Despite the U.S. Food and Drug Administration’s (FDA or Agency) aggressive action against CBD products late last year, recent information from FDA leadership demonstrates a renewed vision for potential products and enforcement policies.
In November 2019, after the FDA simultaneously issued a record number of Warning Letters to companies selling CBD products and also publicly announced some very serious safety concerns associated with the use of CBD, it seemed like the Agency was moving toward an aggressive, hardline position against the sale of CBD products. This change in enforcement policy represented a major development with serious implications for the industry, and companies selling CBD products were warned to proceed with caution.
However, based on recent statements by FDA Commissioner Dr. Stephen Hahn as well as FDA’s report to Congress, it appears that FDA’s intentions for enforcement in this space have diminished and they are not going to be as expansive or aggressive as previously thought. Therefore, in the short term it looks like CBD consumer products will be here to stay.
FDA to Take a Risk-Based Approach to Enforcement
In its March 2020 report to Congress, FDA reiterated its belief that CBD is not a risk-free substance, noting that CBD is associated with liver injury, drug-drug interactions, drowsiness that may affect driving and the possibility of male reproductive toxicity. However, the Agency is working to gather additional data to learn more about the safety profile of CBD and determine whether there are safe conditions of use that could allow for broader access to CBD in other FDA-regulated consumer products. In particular, given the high level of interest in dietary supplements as a potential pathway for products containing CBD, FDA stated that it was actively evaluating potential rulemaking to allow CBD in such products.

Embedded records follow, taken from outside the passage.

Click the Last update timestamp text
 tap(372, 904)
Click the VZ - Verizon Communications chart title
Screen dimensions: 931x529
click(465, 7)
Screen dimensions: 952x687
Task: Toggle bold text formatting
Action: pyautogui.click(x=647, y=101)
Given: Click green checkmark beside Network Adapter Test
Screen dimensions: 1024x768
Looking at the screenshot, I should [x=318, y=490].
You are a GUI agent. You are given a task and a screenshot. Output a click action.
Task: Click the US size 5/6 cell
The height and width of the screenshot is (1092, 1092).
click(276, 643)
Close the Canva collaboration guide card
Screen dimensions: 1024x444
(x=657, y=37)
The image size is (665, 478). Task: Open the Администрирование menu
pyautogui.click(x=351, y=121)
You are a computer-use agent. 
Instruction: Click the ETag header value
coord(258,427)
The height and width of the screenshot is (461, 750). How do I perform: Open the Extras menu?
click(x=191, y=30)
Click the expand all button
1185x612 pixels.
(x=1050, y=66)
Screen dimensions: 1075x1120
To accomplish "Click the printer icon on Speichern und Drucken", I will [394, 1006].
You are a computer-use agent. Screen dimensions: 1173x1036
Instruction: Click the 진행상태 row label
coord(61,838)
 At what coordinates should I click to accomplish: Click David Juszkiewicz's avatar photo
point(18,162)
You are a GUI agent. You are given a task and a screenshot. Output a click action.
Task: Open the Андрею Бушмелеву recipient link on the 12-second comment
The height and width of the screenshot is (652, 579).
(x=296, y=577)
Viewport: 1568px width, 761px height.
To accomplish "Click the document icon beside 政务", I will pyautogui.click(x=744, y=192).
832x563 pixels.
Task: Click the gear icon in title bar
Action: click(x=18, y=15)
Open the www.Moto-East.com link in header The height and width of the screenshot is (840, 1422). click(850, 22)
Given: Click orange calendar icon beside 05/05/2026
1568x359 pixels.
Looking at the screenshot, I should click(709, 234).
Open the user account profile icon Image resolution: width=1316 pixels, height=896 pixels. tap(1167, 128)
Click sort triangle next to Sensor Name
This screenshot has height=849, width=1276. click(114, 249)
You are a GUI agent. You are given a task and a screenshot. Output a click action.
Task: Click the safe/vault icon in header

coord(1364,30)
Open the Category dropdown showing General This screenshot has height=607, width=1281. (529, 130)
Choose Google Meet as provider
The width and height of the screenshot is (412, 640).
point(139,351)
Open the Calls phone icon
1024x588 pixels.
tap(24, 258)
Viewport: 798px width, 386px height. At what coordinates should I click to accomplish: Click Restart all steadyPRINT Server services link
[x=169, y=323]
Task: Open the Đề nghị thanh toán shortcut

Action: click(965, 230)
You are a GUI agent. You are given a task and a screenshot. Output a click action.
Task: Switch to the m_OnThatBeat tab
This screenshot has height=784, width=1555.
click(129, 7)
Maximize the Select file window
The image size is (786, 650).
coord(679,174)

Regarding enforcement, FDA noted that it is most concerned about products that pose the greatest risk to consumers, and intends to prioritize enforcement decisions on a risk-based approach. Specific areas of concern include the following:
- Products with contaminants (e.g., heavy metals, high levels of THC or other potentially harmful substances)
- Products marketed with false claims or statements (e.g., omitted ingredients, incorrect statements about the amount of CBD)
- Products marketed for use by vulnerable populations (e.g., children or infants)
- Products that otherwise put the public health at risk
Of note, FDA is currently evaluating issuance of a risk-based enforcement policy to provide greater transparency and clarity regarding factors FDA intends to take into account in prioritizing enforcement decisions.
FDA Will Not Try to Shut Down CBD Markets
Despite FDA’s ongoing concerns regarding the safety of CBD use, the Agency does not appear to be in any hurry to wholly remove such products form the market, as many have feared. In a speech before the National Association of State Departments of Agriculture on February 26, 2020, Commissioner Hahn stated that the Agency has no plans to try and shut down the CBD markets. Noting how large the CBD market has grown, Dr. Hahn said: “We know one thing, the American people are using CBD products . . . We’re not going to be able to say you can’t use these products. It’s a fool’s game to try and even approach that.”
Nevertheless, Dr. Hahn emphasized that there is “still much we don’t know about the effects of sustained, long-term exposure to these products,” and noted that information gaps still need to be filled.
This sentiment was echoed by FDA in its report to Congress, and again a public statement by the Commissioner on March 5, 2020. In particular, FDA is seeking reliable and high-quality data on the following:
- Sedative effect of CBD
- Impacts of long-term sustained or cumulative exposure to CBD
- Transdermal penetration and pharmacokinetics of CBD
- Effect of different routes of CBD administration (e.g., oral, topical, inhaled) on its safety profile
- Safety of CBD for use in pets and food-producing animals
- Processes by which “full spectrum” and “broad spectrum” hemp products are derived, what the content of such extracts is and how these products may compare to CBD-isolate products
In order to facilitate the collection of such data from the industry, FDA has reopened the public docket established for its prior May 2019 public hearing. The docket will remain open indefinitely. Additionally, FDA has allowed for anonymous submissions in order to facilitate a more open dialogue.
Taken together, it is clear that FDA is signaling that it is still resolving how best to deal with CBD consumer products. Any company or individual that has useful data to share with the Agency regarding CBD should submit their information to the FDA in the re-opened docket. Additionally, any company that sells products containing CBD should continue to monitor FDA’s actions for further updates.